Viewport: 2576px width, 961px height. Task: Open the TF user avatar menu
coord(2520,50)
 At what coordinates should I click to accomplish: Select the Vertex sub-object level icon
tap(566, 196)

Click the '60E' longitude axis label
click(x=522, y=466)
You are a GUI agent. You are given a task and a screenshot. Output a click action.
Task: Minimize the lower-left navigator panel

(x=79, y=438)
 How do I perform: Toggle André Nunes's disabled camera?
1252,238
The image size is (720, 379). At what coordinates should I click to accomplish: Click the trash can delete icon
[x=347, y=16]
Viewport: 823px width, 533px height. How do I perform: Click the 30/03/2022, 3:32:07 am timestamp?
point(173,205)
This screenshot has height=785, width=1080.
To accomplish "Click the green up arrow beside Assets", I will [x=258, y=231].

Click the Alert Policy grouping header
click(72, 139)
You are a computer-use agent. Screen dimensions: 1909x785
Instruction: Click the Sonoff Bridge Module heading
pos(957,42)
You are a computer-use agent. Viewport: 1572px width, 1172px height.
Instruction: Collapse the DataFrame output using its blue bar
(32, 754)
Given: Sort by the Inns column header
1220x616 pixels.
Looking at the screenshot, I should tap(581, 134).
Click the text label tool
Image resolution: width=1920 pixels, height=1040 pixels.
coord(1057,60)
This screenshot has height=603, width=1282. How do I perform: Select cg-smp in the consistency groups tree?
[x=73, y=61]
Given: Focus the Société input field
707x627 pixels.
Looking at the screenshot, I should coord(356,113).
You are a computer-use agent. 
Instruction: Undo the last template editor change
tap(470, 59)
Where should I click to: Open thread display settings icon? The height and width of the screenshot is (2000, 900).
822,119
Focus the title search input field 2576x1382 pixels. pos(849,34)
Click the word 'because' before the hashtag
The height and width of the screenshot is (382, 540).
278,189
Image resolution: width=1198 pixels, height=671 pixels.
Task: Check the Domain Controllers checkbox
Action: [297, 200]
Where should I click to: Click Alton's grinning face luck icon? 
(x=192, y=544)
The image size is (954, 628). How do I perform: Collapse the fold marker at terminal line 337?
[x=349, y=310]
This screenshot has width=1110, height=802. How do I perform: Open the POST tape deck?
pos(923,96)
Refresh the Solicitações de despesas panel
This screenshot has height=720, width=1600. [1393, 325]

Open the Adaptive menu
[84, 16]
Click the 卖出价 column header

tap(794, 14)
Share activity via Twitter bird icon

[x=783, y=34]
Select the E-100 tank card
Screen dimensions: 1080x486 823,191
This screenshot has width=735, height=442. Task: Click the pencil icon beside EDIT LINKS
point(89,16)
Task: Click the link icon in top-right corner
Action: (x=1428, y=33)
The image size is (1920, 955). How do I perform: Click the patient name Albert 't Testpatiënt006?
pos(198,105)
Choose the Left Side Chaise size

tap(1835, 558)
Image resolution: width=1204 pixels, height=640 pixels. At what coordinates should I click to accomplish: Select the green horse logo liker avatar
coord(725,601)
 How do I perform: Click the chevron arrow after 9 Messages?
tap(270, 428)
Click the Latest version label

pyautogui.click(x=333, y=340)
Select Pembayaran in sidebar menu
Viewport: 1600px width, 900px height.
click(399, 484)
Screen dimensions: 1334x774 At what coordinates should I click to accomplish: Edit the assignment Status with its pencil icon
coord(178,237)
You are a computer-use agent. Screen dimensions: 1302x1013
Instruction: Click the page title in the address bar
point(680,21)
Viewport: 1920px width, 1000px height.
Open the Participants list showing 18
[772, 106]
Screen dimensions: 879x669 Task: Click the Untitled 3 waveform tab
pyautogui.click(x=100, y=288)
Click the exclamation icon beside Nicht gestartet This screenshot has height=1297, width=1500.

────────────────

GIVEN EXERCISE
Please reproduce the data above word for word, from the line containing "Click the '60E' longitude axis label" through the line containing "[x=347, y=16]", both included.

SOLUTION
Click the '60E' longitude axis label
click(x=522, y=466)
You are a GUI agent. You are given a task and a screenshot. Output a click action.
Task: Minimize the lower-left navigator panel

(x=79, y=438)
 How do I perform: Toggle André Nunes's disabled camera?
1252,238
The image size is (720, 379). At what coordinates should I click to accomplish: Click the trash can delete icon
[x=347, y=16]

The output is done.